# Burn in Hell AT&T - Unlimited Lies Have them Simmering in Government Water



## drmike (Apr 3, 2015)

AT&T cannot get the US Federal Trade Commission to toss a lawsuit over ripping off an estimated 3.5 million "unlimited" data plan customers who they routinely threshold met throttled.

Now word is that the FCC is coming after AT&T for the same behavior.

AT&T argued that the FTC doesn't have jurisdiction, but the FTC said they retain such for AT&T's past misconduct. Bahahaha!

The case is Federal Trade Commission v. AT&T Inc., 14-cv-04785, U.S. District Court, Northern District of California (San Francisco).

http://www.bloomberg.com/news/articles/2015-03-31/at-t-loses-bid-to-dismiss-ftc-mobile-data-slowdown-lawsuit-i7xvxj28


----------



## SeriesN (Apr 3, 2015)

#T-mobile will be more then happy to welcome you.


----------



## MannDude (Apr 3, 2015)

SeriesN said:


> #T-mobile will be more then happy to welcome you.
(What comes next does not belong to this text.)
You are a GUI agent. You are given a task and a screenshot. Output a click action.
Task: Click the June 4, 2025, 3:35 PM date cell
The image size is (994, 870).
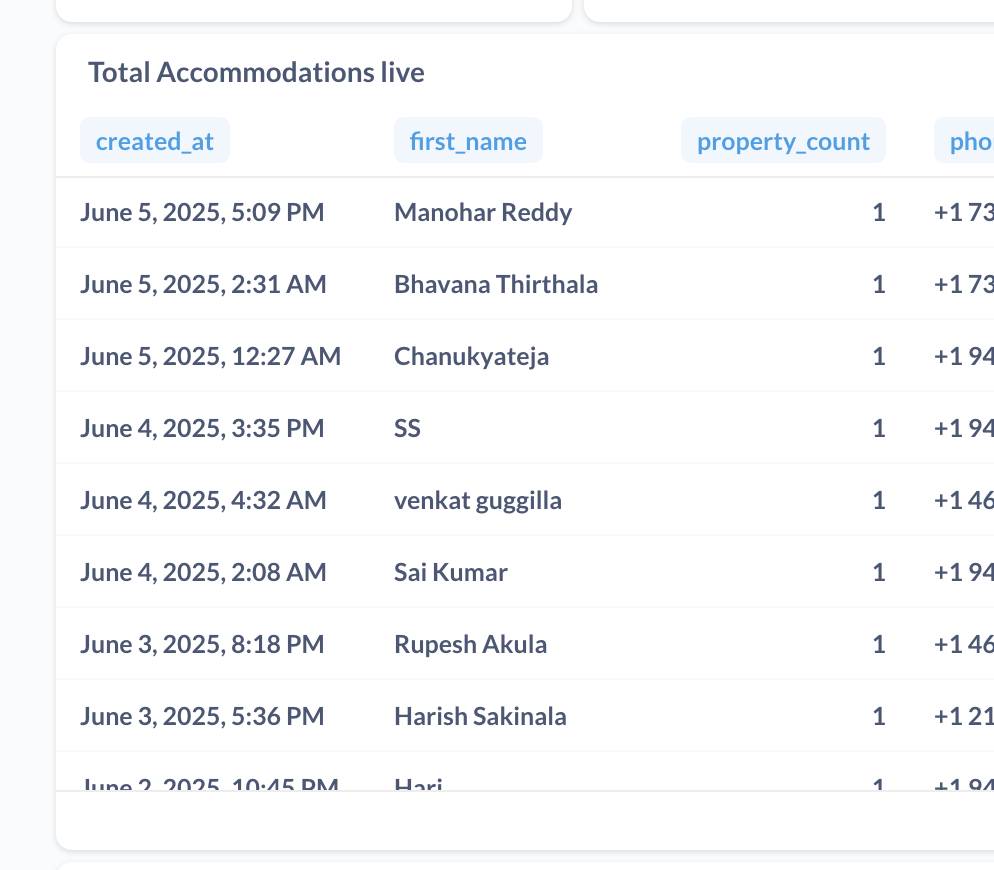(x=202, y=429)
Don't you _work_ for T-mobile? 

T-mobile is pretty great in large cities but their rural coverage... eek.


----------



## DomainBop (Apr 3, 2015)

SeriesN said:


> #T-mobile will be more then happy to welcome you.


https://www.youtube.com/watch?v=SHeqF3AUxsc


----------



## Aldryic C'boas (Apr 3, 2015)

T-Mobile's service is shite here, you're _lucky_ if you can even get passable 3G (5th largest city in Louisiana), and I've never had a pleasant dealing with anyone in their sales, support, management, or PR teams.  ATT's service here is pretty decent, never had cause to deal with support/sales/etc.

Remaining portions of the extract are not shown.